There is a further provision where an employee is protected in the following case:
- In circumstances of danger which they reasonably believe to be serious and imminent and that employee refuses to work or work in a particular part of the place of work.
It is important that you have a whistleblowing policy in place which covers the following:
- Those who are responsible for the policy.
- An explanation of what whistleblowing is, that is to say the types of suspected wrongdoing or dangers to be covered.
- A procedure for raising a whistleblowing concern. It should be noted that for a whistle-blower to be protected in law the disclosure should be to an appropriate person. It is recommended to have a nominated person within the organisation to whom complaints can be raised.
- Confidentiality in relation to complaints must be covered.
- A procedure for investigation and delivering outcome.
- An appeal or review in the event that the individual is not satisfied.
- The circumstances in which an external disclosure (e.g. to a regulator) may be appropriate and acceptable.
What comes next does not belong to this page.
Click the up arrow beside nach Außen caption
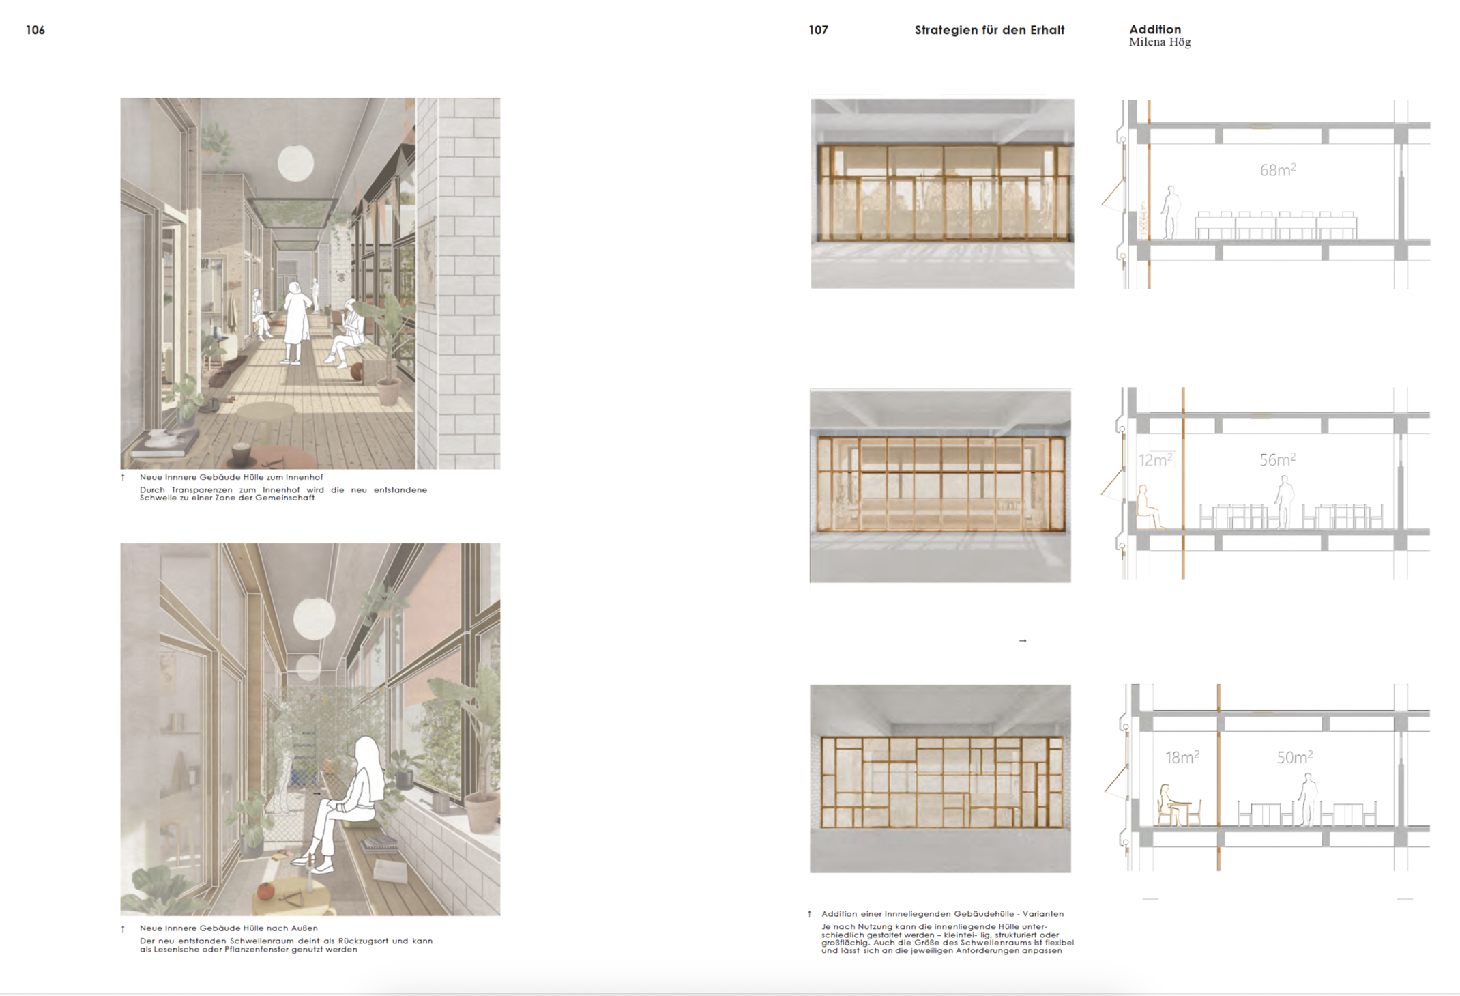Screen dimensions: 1460x996 123,928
- A clear statement that whistleblowers will not suffer any detriment and that they will be supported through the process.
It should be remembered that an employee who is subjected to a detriment or dismissal is protected from day 1: there is no qualifying period for a claim of unfair dismissal because of a protected disclosure. Where they are subjected to a detriment, there is a possibility for injury to feelings. The level of compensation for an unfair dismissal resulting from whistleblowing is unlimited.
- Collective Consultation
A very important area on non-compliance by employers since lockdown started has been a failure to consult representatives when making large-scale redundancies. It should be noted that collective consultation obligations could also apply where there is the potential to dismiss if employees do not accept a variation of contract.
The obligation to consult with representatives kicks in if it is intended to dismiss 20 or more people for a reason unconnected to the individuals. This is quite a broad definition and does take into account not only redundancy in the classic sense but also things such as significant contractual changes.
One of the practical difficulties is that before the minimum period allowed for consultation kicks in (30 days if there are 20 – 99 dismissals proposed or 45 days if there are 100 or more) it is necessary to ensure that representatives are in place.
One possibility is for an employer to have in place a representative body of employees for information and consultation. Their duties could also include being a representative in the event that collective consultation is needed.
Introducing employee representatives on an ongoing basis will prepare an employer for uncertain times ahead.
- Last but not Least: Amendments to Contracts of Employment
A number of areas of your contract of employment should be seriously considered as a result of the Covid-19 pandemic.
Overall it is likely that employers will want to ensure that the contracts of employment give them maximum flexibility in the event of a crisis or significantly changed circumstance.
Reviews to the following provisions are recommended:
- Lay off and short-time working: these clauses became unfashionable in recent years but the possibility of being able to do this without a breach of contract as an alternative to redundancy in a crisis situation is highly attractive.
- Clauses to allow for requiring employees to work from home as opposed to working in the office.
- Provisions for allowing variation in working hours in terms of flexibility and reduced pay on a pro-rata basis.
Please remember that in April 2020 new requirements were introduced to the statutory obligation to provide a Principal Statement of Terms of Employment. This statement must now be provided from day one of employment and must also provide an increased range of information. It must be provided to workers as well as employees.
A thorough review of your contracts and policies may be in order!